_WHAT TO PRODUCE:_ Retype a portion of the piece on 111 St. Clair Avenue West, beginning at the words "The architectural model" and stopping after the words "opened in 1989.".
╭─ PASSAGE
Imperial Still - 111 St. Clair Ave West

I stopped by 111 St. Clair Avenue West earlier in the week.  It is still named Imperial, now it is Imperial Plaza.  I worked for Imperial Oil from 1985-1995 and this was its head office.

The building recently opened as a condominium rather than an office tower.  This would be my third workplace that has been converted into residences.

This is no ordinary building conversion, though. It was built to withstand a nuclear blast, and to serve as a hospital.  It was originally proposed as Toronto's City Hall.  
The architectural model for this building was the original design for the Toronto City HallNathan Phillips, Toronto's mayor in 1955, rejected the Mathers and Haldenby design for city hall and opened the commission to an international competition that was eventually won by Finnish architect Viljo Revell. Imperial Oil, in search of a design for their Toronto head office, bought the design from Mathers and Haldenby.  
The building sits atop a high escarpment with a commanding view to the south, and before the construction of the downtown banking towers in the late 1960s, the top floor observation deck was, at almost 800 feet (244 metres) above sea level, the highest point in Toronto; on a clear day visitors could see the rising spray from Niagara Falls across Lake Ontario.  I remember these wonderful views - we watched the construction of the Skydome which opened in 1989.

You can see the mural is still there:  The ground floor lobby features a famous mural, "The Story of Oil", executed by York Wilson in 1957.  It now overlooks the Longo store.
╰─
╭─ STORED DATA
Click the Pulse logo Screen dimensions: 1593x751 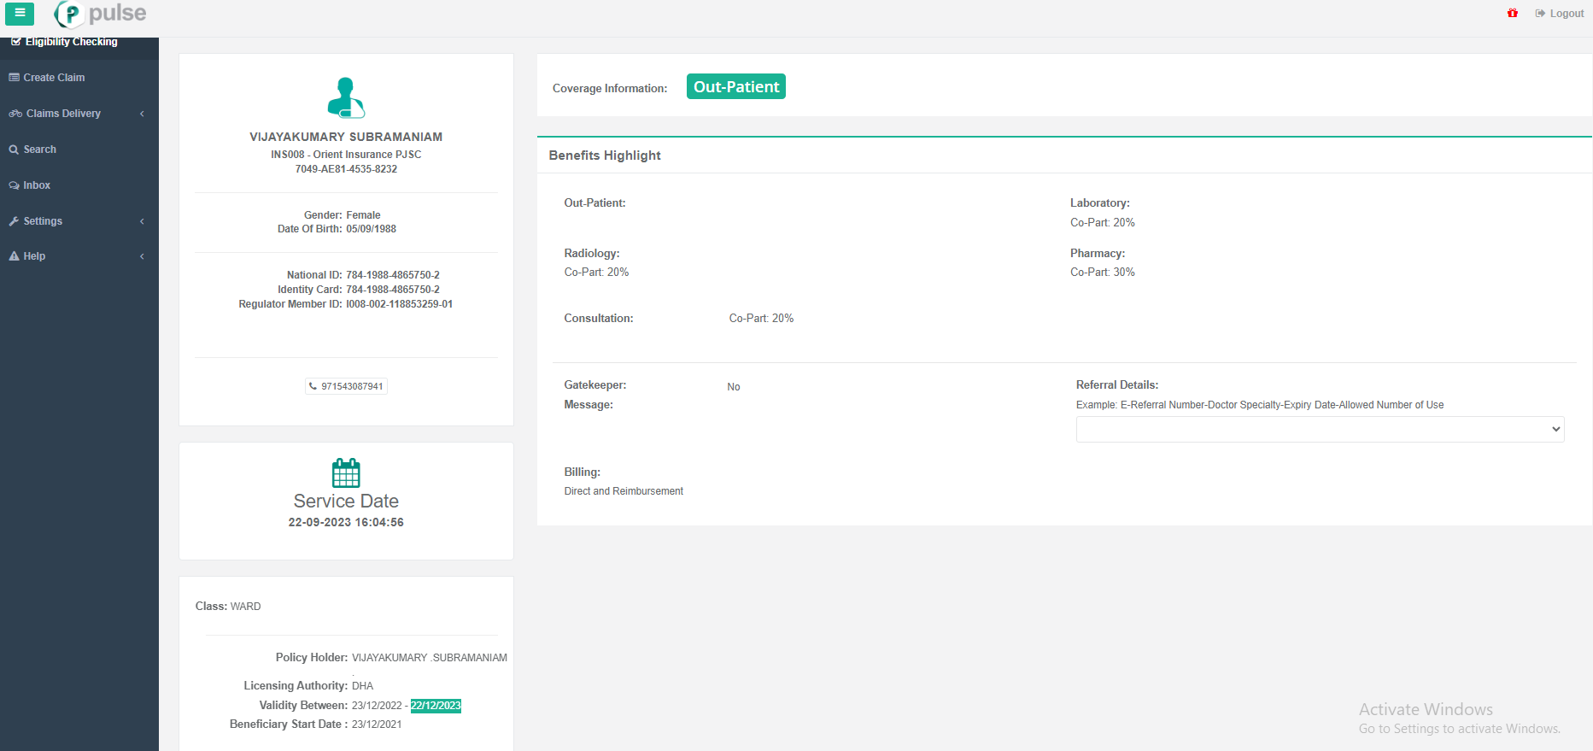(101, 14)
╰─
_RESULT OF THIS TASK:_
The architectural model for this building was the original design for the Toronto City HallNathan Phillips, Toronto's mayor in 1955, rejected the Mathers and Haldenby design for city hall and opened the commission to an international competition that was eventually won by Finnish architect Viljo Revell. Imperial Oil, in search of a design for their Toronto head office, bought the design from Mathers and Haldenby.  
The building sits atop a high escarpment with a commanding view to the south, and before the construction of the downtown banking towers in the late 1960s, the top floor observation deck was, at almost 800 feet (244 metres) above sea level, the highest point in Toronto; on a clear day visitors could see the rising spray from Niagara Falls across Lake Ontario.  I remember these wonderful views - we watched the construction of the Skydome which opened in 1989.